Forças israelenses mataram 16 pessoas na Faixa de Gaza e na Cisjordânia neste domingo (15), conforme informaram autoridades de saúde. Este episódio é considerado um dos dias mais letais das últimas semanas, enquanto Israel continua realizando ataques no Líbano e no Irã.
Médicos e o Ministério do Interior de Gaza, controlado pelo Hamas, relataram que um ataque aéreo atingiu um veículo no centro da Faixa de Gaza, resultando na morte de um alto oficial da polícia e oito agentes. Além disso, pelo menos 14 civis que passavam pelo local ficaram feridos, segundo o Ministério da Saúde.
Mais cedo, outro ataque aéreo em Nuseirat, também no centro do território, resultou na morte de um homem, sua esposa grávida e o filho do casal. Não houve comentário imediato de Israel sobre esses incidentes.
Na Cisjordânia ocupada, um pai, sua esposa e dois filhos foram mortos enquanto dirigiam pelo território, conforme autoridades palestinas. O Exército de Israel afirmou que o caso está sob investigação. As vítimas foram identificadas como Ali Khaled Bani Odeh, de 37 anos, sua esposa Waad, de 35, e seus dois filhos, de cinco e sete anos, que morreram após serem baleados na cabeça. Outros dois filhos do casal ficaram feridos.
O Exército israelense informou que suas forças realizavam uma operação para prender palestinos procurados por atividades consideradas “terroristas”. Durante a ação, o veículo em que estavam acelerou em direção aos soldados, que reagiram com disparos.

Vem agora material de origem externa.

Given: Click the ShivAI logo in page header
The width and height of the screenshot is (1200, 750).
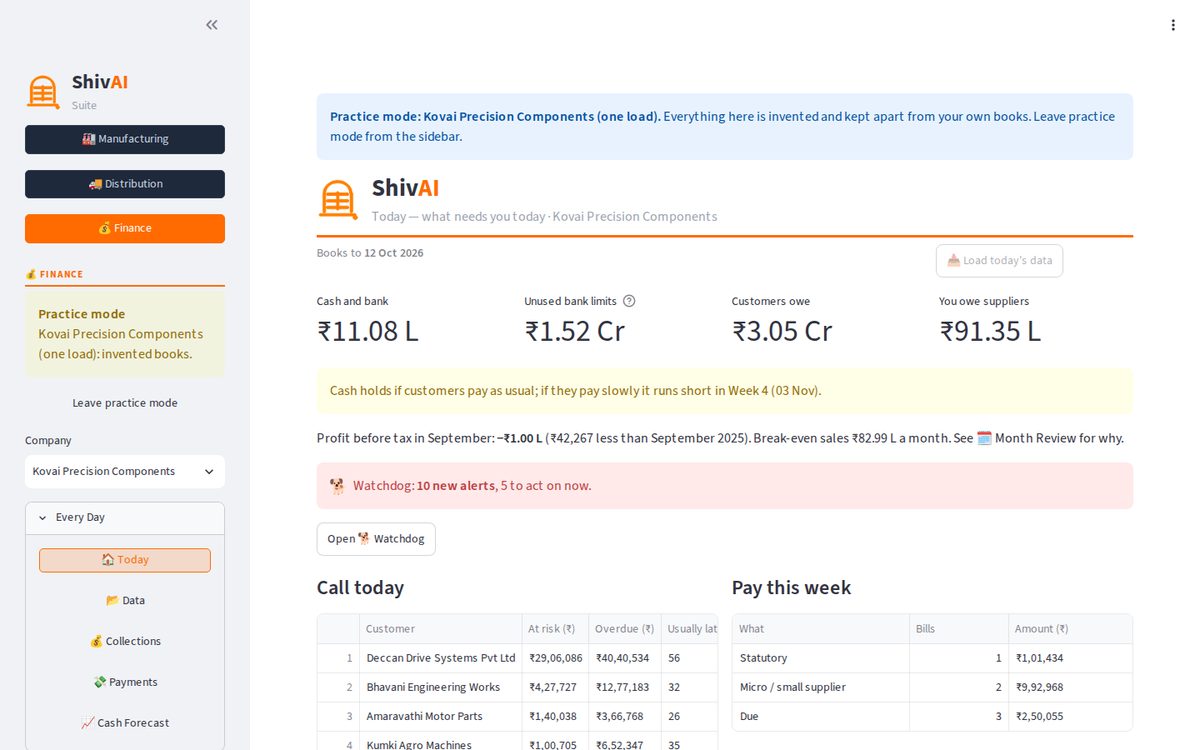Looking at the screenshot, I should pyautogui.click(x=338, y=200).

No hospital, Khaled, de 12 anos — um dos dois filhos que sobreviveram — relatou que ouviu a mãe chorar e o pai rezar antes de o carro ser atingido pelos tiros. “Fomos alvo de tiros diretos. Não sabíamos de onde vinham. Todos no carro foram mortos, exceto eu e meu irmão Mustafa”, disse o menino. Ele acrescentou que soldados o tiraram do veículo, o agrediram e gritaram insultos, referindo-se a eles como “cães”.
Na Faixa de Gaza, episódios de violência continuam ocorrendo desde que um cessar-fogo entrou em vigor em outubro, após dois anos de guerra devastadora desencadeada pelos ataques liderados pelo Hamas contra Israel em 7 de outubro de 2023. Moradores, médicos e analistas afirmam que os ataques israelenses diminuíram nos dias seguintes ao início das ofensivas dos Estados Unidos e de Israel contra o Irã em 28 de fevereiro, mas voltaram a aumentar recentemente.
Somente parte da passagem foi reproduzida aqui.